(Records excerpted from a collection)
--------------------------------

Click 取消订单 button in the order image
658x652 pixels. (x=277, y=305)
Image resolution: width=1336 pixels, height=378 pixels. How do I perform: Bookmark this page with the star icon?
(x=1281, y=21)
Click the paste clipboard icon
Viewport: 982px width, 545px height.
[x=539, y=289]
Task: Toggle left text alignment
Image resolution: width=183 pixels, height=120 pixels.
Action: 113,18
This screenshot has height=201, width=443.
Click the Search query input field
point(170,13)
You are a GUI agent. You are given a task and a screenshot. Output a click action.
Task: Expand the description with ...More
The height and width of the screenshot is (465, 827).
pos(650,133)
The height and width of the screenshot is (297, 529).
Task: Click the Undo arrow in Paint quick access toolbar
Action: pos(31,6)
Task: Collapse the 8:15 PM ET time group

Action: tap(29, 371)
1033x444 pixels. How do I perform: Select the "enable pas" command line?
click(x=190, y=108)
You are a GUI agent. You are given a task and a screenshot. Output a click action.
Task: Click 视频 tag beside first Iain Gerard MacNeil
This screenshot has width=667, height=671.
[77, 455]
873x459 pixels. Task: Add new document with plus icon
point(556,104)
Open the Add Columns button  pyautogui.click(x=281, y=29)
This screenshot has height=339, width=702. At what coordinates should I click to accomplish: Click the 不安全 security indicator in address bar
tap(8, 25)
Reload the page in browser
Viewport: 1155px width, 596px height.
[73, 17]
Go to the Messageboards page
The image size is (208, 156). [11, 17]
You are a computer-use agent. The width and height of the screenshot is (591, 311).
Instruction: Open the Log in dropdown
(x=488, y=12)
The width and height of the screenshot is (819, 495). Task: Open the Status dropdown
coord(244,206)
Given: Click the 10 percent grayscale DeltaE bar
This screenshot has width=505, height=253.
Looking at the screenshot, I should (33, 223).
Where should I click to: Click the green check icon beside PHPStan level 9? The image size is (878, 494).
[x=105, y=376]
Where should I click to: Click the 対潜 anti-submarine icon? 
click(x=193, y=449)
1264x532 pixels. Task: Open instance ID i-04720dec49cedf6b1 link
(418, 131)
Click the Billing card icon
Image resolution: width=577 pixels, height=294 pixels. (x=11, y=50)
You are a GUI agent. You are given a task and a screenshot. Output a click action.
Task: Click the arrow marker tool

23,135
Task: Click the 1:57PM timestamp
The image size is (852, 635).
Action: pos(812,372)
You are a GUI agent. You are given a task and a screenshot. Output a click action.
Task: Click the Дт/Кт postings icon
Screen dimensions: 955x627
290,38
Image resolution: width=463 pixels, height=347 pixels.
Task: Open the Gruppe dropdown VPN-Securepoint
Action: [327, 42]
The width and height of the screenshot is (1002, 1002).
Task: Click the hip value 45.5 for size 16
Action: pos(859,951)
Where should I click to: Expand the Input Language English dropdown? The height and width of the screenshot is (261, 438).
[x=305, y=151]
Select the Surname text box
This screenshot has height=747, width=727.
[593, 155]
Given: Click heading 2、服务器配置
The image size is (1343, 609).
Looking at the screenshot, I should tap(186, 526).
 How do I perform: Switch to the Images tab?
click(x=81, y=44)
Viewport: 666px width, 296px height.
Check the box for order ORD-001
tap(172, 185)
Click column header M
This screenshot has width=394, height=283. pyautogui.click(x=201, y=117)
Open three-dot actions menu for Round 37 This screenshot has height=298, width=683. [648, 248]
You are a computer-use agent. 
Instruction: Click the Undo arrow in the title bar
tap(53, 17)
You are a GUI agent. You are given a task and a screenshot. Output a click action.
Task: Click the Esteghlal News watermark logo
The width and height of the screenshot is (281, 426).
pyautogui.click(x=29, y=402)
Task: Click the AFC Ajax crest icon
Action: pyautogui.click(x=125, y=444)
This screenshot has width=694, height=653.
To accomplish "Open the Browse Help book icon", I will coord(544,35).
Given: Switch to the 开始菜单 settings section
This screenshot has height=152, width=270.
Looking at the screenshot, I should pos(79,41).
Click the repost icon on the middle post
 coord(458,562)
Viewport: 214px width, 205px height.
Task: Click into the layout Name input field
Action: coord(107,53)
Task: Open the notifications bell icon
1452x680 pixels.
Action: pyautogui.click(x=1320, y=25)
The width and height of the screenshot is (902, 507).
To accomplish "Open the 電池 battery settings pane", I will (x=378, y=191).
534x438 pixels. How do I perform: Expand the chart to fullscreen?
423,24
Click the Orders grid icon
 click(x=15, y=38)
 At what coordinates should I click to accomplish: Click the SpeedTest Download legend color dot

--------------------------------

Quote exactly and only the lines from the one holding "Click the Orders grid icon" through the end of the data.

Click the Orders grid icon
 click(x=15, y=38)
 At what coordinates should I click to accomplish: Click the SpeedTest Download legend color dot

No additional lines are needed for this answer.